The onset of the flu season, from mid-August in the Netherlands, coincides with an annual peak in hot, sunny days and is still in the middle of the summer season. … Although temperature strongly correlates with flu-like incidence (r(226) = −0.82, p < 0.0001), it has a negligible effect on ΔILI, weekly changes in flu-like incidence (r(224) = −0.02 n.s.), also when corrected for incubation time. Therefore, it seems unlikely that temperature has a direct effect on aerosol flu-like viruses and the life cycle of a flu-like epidemic. In line with this, temperature is also not a good marker for the onset or the end of the flu season. In the Netherlands the end of the flu season (Ro < 1) can coincide with an average temperature that is close to 0 °C and the start of the flu season (Ro > 1) can coincide with temperatures as high as 17 °C.
However, solar radiation and pollen, both of which are known to have an impact on immune activation, have a much stronger relationship with flu-like illnesses.
The following graph shows some of Hoogeveen and his team’s results, depicting the remarkable inverse correlation between flu-like incidence and pollen concentration.
Flu-like incidence starts to decline after the first pollen bursts. Moreover, flu-like incidence starts to increase sharply after pollen concentrations become very low or close to zero. This is a qualitative indication of temporality.

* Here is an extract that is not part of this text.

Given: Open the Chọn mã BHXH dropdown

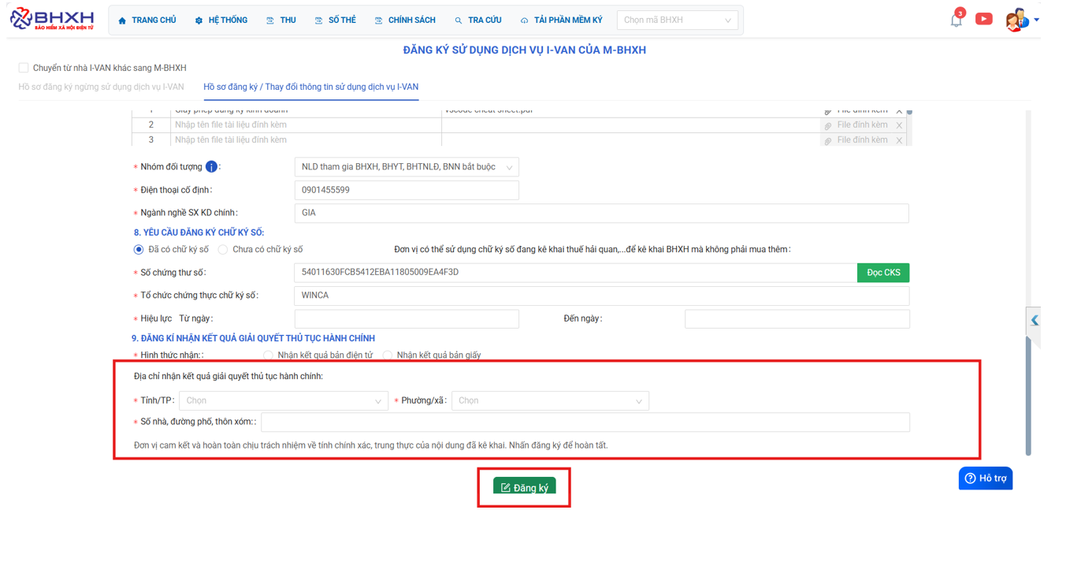Looking at the screenshot, I should 677,20.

Furthermore, we can notice that the first COVID-19 cycle behaved according to pollen-flu seasonality, at least does not break with it.
In formal terms: “The correlation for total pollen and flu-like incidence is highly significant when taking into account incubation time: r(222) = −0.40, p < 0.001.”

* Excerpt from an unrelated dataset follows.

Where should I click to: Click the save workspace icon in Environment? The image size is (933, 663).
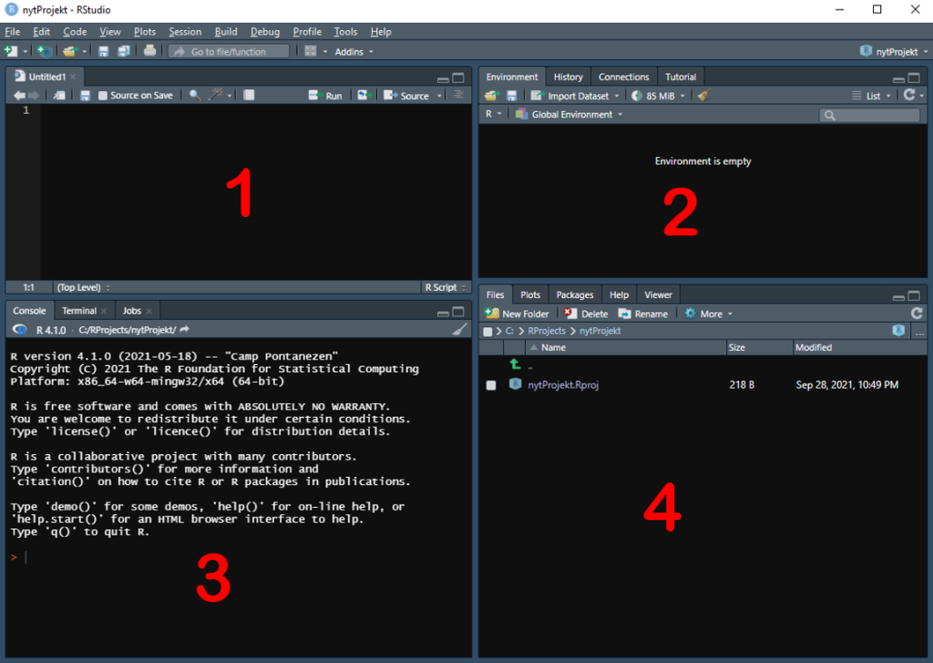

Hoogeveen identifies some thresholds that appear to trigger (or at least signify) the beginning and end of flu seasons.
We found that our predictive model has the highest inverse correlation with changes in flu-like incidence of r(222) = −0.48 (p < 0.001) when thresholds of 610 total pollen grains/m3, 120 allergenic pollen grains/m3, and a solar radiation of 510 J/cm2 are passed. The passing of at least the pollen thresholds preludes the beginning and end of flu-like seasons.
In the years covered in the study (2016-2020), Hoogeveen observed that “the pollen thresholds are passed in week 10 (± 5 weeks), depending on meteorological conditions controlling the pollen calendar and coinciding with reaching flu-like peaks, and again in week 33 (± 2 weeks), marking the start of the new flu-like season”.

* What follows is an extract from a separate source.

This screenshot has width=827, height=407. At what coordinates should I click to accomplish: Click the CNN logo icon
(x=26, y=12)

Hoogeveen doesn’t indicate how this model has fared in 2021 so far, though week 10 or even week five doesn’t appear to line up with the Covid peak in the Netherlands this winter (see below). It would be interesting to know the pollen concentrations over this time, and Hoogeveen’s thoughts about this.
Sceptics, who frequently point out that epidemics of Covid, just like those of other flu-like illnesses, are seasonal and surge and decline independently of policy interventions, will welcome research into the nature of this seasonality.
One unanswered question is the role of acquired immunity in triggering the peak and decline. If seasonality is the dominant factor then a peak may not have any relationship to the current level of population immunity acquired through infection and the fact that a wave has come and gone doesn’t tell us anything about how close we are to a protective level of population immunity. On the other hand, if seasonality interacts with population immunity then a peak and decline may tell us something about how far the population is immune.
Looking at the graph above, it seems to me that for 2016-17 in particular the peak (though not the decline) occurs well before there is any signal in the pollen. This suggests there is something besides pollen contributing to ending the exponential spread of the virus that year. Population immunity is one obvious candidate for this.
It’s also worth noting that in this model pollen and other drivers of seasonality are understood to operate primarily through their effect on the immune system. In this sense then the interaction with population immunity is built in.